The cost to a college or university is $5,000 for six months, which includes installation, software updates and branding opportunities, with logos on the face of the machine. Students can play games for free using credits; once those credits are used up, they can pay to play, $3 for 10 minutes and $5 for 20 minutes. There’s a 60-40 revenue share — the school keeps 60 percent of the revenue generated, and ProjectMQ takes 40 percent, to license games from developers and for payments processing.

ProjectMQ also is building a platform to allow colleges to provide online esports tournaments for their students both on and off campus. “The goal is to connect the entire ecosystem with a crypto currency like bitcoin so that as you are in each of these different experiences you can bring that value with you,” Howard said.

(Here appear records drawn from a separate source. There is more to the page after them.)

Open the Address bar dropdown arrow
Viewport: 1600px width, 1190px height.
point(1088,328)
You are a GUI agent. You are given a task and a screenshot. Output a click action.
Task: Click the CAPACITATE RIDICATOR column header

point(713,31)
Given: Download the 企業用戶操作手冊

ProjectMQ has partnered with some big players in the technology industry, including iHeartMedia, but Howard is most proud of its partnership with Junior Achievement.

“Last year we brought a game development camp to Junior Achievement to use video games to teach kids how to make games, which taught them how to be small business owner and how to write code,” he said

ProjectMQ is working with a strategic partner in Los Angeles that has placed the arcades in several businesses. “We’re helping them expand to the education market,” Howard said. “We’re in conversation with four universities in Tampa Bay. They’re very interested, and we expect to have some deployments this semester.”

Howard hopes to garner enough revenue from college sales to relocate the company’s esports director, who currently lives in Los Angeles, to Tampa and to cover his salary.

“Hopefully next year we’ll generate enough at scale so my brother and I can do the same,” he said.